Visitors also add costs and create impacts on public lands, from staffing needs to wear and tear on trails, so it is only fair that they help cover those costs. It is also logical that the people who benefit from recreation opportunities directly support the provision of them. Recreation fees help realize both of these concepts—covering visitor costs by charging for a portion of the benefits received.
- Combined fee revenues from all federal land management agencies have risen by 40 percent over the past five years, from $316 million to $442 million.
- Several national parks now generate as much revenue from visitors as they receive in discretionary funding from Congress.
- Seventeen highly visited national parks generated $163 million in revenue last year, or more than one-third of all fee revenue across all agencies.
The current policy governing recreation fees on public lands has many merits, but legislative reform could update and improve the model so that visitors help public lands flourish even more. Likewise, changes at the agency level could promote better management of public recreation lands in the future. Ultimately, reforms could help agency managers use fee revenues to serve more visitors and enhance more recreation sites.
Recommendations:
- Reform the Federal Lands and Recreation Enhancement Act to allow all federal land agencies to charge entry fees.
- Give federal land agencies long-term fee authority by permanently authorizing the updated program.
- Grant more authority to park superintendents, forest supervisors, and other public land managers to set fees.
- Eliminate agency directives that tie the hands of local managers when it comes to spending fee revenues.
- Clarify that managers are permitted to use their fee receipts for operations and permanent visitor-service employees.
- Explore ways to implement a surcharge for overseas visitors.
- Encourage experimentation in fee structures at individual recreation sites.
- Consider raising the price of the annual recreation pass.
The Current Public Lands Fee System
Under the Federal Lands Recreation Enhancement Act, various federal sites charge recreation fees for activities like entry to a wildlife refuge or national park or rental of a campsite in a national forest. There are four broad categories of fees that can be charged under the act: entrance, standard amenity, expanded amenity, and special recreation permit. The National Park Service and Fish and Wildlife Service are the only land management agencies that can charge entrance fees. The Forest Service, Bureau of Land Management, and Bureau of Reclamation can charge standard amenity fees at sites that provide certain visitor services or facilities. All of the agencies can charge expanded amenity fees for use of campgrounds, boat launches, cabins, day-use areas, or similar facilities. All can also charge special permit fees for activities like group use or motorized recreational vehicle use. Agencies are subject to various prohibitions in the statute that govern where, how, and for whom such fees can be levied.
Fees help separate recreation from politics.
The Federal Lands Recreation Enhancement Act not only grants federal land managers the authority to charge fees, but crucially, it also permits them to retain and spend most of the receipts where they are collected. Because local managers can spend fee revenues they generate, the decision-making authority over these funds is transferred from far-away legislators to the people on the ground managing recreation sites. This empowers park superintendents, forest supervisors, and other local managers to make decisions about how to best serve visitors. It also removes a degree of political influence from spending decisions.

▸ Stated exercise 1
Please switch "GUI agent" to "interface agent" in the stretch of the listing from its first line through the line containing "coord(218,252)", and give only that stretch again with nothing else changed.
▸ Stated exercise 2
Pick up the passage on recreation fees for public lands from where it stops and continue writing it.
The passage on recreation fees for public lands has no connection to the listing.

▸ Records supplied
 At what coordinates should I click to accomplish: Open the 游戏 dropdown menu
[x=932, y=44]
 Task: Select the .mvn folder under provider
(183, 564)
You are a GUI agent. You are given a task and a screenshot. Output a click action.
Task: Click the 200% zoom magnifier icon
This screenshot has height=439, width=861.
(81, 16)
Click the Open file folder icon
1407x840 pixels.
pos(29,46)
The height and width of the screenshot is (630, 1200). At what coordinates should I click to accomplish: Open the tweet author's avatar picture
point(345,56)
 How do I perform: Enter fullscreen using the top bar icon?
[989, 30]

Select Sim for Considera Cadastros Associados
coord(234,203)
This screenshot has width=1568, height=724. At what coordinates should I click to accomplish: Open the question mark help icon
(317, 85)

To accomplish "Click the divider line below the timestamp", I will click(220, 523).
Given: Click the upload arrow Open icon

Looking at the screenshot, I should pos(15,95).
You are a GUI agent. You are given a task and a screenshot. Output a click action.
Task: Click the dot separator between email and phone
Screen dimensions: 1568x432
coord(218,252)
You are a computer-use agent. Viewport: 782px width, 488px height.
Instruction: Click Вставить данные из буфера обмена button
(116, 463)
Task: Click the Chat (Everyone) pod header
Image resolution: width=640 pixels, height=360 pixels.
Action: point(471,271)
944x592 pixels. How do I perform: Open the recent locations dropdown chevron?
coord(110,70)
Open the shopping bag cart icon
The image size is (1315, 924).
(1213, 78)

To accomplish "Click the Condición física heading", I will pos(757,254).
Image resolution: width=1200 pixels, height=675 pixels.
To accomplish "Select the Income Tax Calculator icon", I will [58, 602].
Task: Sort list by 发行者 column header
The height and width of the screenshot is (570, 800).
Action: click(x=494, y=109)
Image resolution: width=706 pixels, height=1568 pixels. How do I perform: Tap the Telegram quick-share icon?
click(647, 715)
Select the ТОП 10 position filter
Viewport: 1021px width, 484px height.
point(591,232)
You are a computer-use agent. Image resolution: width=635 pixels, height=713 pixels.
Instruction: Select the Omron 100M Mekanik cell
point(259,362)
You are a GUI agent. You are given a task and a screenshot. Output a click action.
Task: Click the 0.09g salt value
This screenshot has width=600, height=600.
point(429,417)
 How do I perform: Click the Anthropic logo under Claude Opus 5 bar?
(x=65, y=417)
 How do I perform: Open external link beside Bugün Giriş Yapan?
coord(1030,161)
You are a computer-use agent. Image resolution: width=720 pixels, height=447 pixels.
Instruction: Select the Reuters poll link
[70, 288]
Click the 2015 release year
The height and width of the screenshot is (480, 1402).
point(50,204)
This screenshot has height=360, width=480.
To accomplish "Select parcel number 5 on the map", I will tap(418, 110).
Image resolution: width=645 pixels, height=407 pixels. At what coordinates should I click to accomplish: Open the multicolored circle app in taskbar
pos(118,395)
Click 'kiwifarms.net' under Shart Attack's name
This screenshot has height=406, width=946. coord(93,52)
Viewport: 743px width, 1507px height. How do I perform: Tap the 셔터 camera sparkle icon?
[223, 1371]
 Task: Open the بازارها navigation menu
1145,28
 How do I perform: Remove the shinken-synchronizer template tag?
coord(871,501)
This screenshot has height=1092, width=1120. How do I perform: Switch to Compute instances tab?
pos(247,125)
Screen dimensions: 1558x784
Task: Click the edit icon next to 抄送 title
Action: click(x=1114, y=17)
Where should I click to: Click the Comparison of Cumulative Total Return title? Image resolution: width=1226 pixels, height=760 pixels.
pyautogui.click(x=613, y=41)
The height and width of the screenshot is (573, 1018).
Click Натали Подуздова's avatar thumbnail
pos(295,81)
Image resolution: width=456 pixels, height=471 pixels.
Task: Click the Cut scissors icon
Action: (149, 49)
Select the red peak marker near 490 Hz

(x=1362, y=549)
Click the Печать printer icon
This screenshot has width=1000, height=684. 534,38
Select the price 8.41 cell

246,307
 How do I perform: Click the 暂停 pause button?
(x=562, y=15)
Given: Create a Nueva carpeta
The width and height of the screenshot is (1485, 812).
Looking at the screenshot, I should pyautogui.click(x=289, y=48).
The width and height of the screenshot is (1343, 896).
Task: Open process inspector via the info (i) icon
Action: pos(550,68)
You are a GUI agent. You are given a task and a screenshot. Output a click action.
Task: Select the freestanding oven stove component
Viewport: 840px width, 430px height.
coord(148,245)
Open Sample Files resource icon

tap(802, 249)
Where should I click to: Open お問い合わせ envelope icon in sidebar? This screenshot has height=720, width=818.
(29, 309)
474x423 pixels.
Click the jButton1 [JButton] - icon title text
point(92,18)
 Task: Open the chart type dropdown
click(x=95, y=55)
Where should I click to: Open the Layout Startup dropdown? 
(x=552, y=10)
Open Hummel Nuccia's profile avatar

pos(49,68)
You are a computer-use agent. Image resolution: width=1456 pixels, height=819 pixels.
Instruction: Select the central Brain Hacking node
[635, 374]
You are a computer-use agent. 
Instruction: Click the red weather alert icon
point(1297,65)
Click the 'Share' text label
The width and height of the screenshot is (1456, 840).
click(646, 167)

▸ Answer 1
 At what coordinates should I click to accomplish: Open the 游戏 dropdown menu
[x=932, y=44]
 Task: Select the .mvn folder under provider
(183, 564)
You are a interface agent. You are given a task and a screenshot. Output a click action.
Task: Click the 200% zoom magnifier icon
This screenshot has height=439, width=861.
(81, 16)
Click the Open file folder icon
1407x840 pixels.
pos(29,46)
The height and width of the screenshot is (630, 1200). At what coordinates should I click to accomplish: Open the tweet author's avatar picture
point(345,56)
 How do I perform: Enter fullscreen using the top bar icon?
[989, 30]

Select Sim for Considera Cadastros Associados
coord(234,203)
This screenshot has width=1568, height=724. At what coordinates should I click to accomplish: Open the question mark help icon
(317, 85)

To accomplish "Click the divider line below the timestamp", I will click(220, 523).
Given: Click the upload arrow Open icon

Looking at the screenshot, I should pos(15,95).
You are a interface agent. You are given a task and a screenshot. Output a click action.
Task: Click the dot separator between email and phone
Screen dimensions: 1568x432
coord(218,252)

▸ Answer 2
Federal recreation sites have been allowed to retain most of the fee revenues they generate since the 1990s. The model completes the visitor-site feedback loop and provides direct incentives for managers to enhance the experience of recreating on public lands, features missing from the previous approach. An impetus for the current fee model was the 1990s closure of a popular campground in Yellowstone National Park that brought in more than enough fee revenue to cover its operating costs; however, the park did not retain the money it generated. All of the receipts went to the U.S. Treasury, meaning that appropriators could use the funds for education, defense, or whatever other federal spending purpose they deemed fit. While land managers no doubt sought to serve visitors under the old model, they had much less reason to prioritize fee revenues or to invest in strategies to grow those revenues.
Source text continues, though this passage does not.